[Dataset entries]
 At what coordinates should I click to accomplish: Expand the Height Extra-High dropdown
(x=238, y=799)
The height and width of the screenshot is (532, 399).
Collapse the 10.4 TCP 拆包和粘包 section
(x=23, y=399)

...

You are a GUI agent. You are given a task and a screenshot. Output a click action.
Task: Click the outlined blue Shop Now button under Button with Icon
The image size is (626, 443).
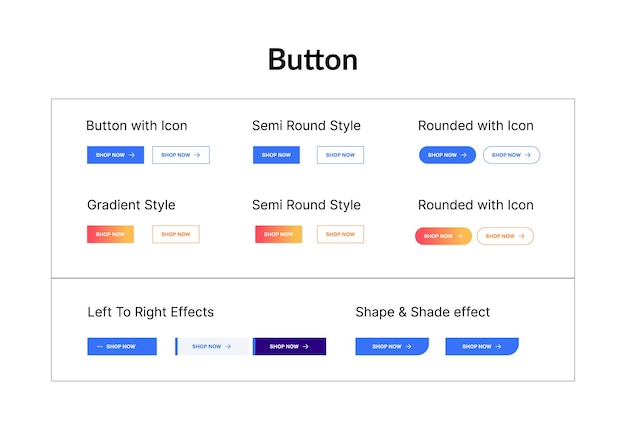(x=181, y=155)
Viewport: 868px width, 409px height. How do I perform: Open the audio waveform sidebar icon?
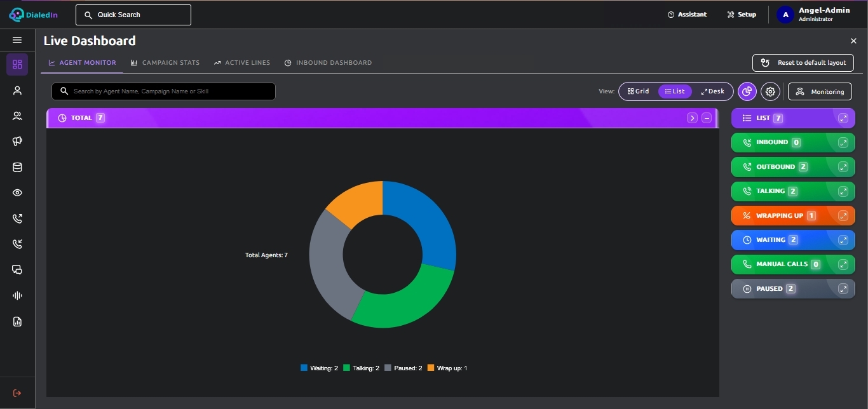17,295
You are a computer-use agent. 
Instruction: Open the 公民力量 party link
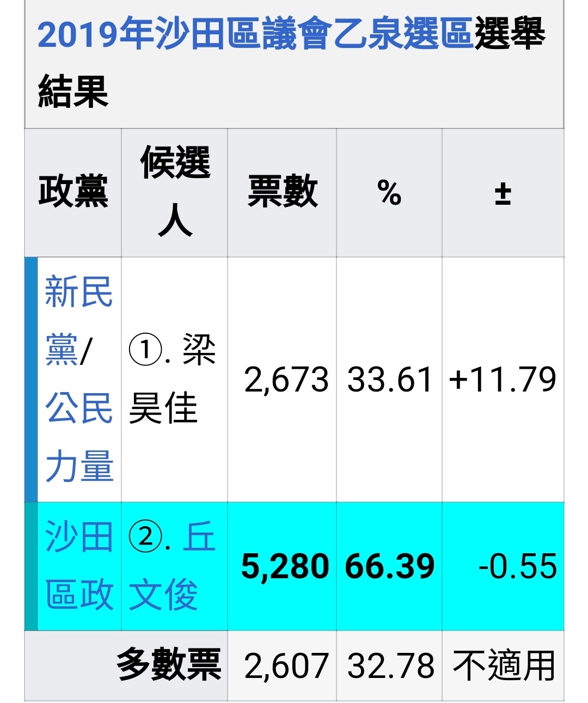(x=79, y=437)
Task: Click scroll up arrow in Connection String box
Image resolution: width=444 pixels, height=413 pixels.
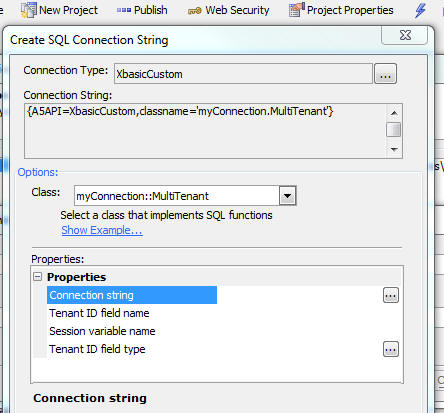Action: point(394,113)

==

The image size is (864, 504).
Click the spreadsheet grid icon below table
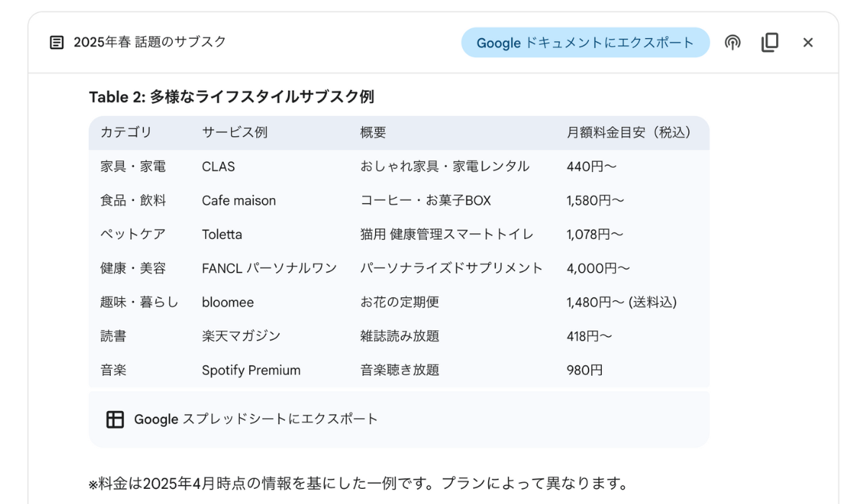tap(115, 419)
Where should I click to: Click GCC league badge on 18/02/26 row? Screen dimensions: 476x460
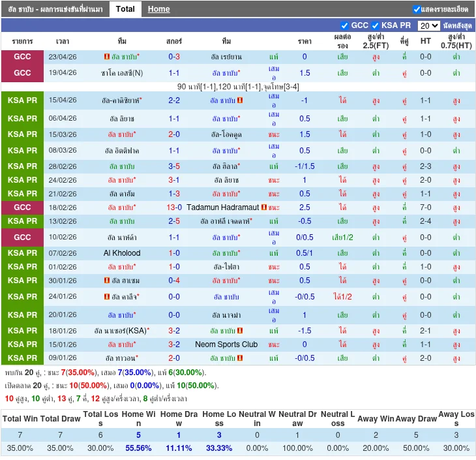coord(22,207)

* [To do]:
Going through the entries above, count the lines that have the word "agent" and state that count alone.

* [Answer box]:
2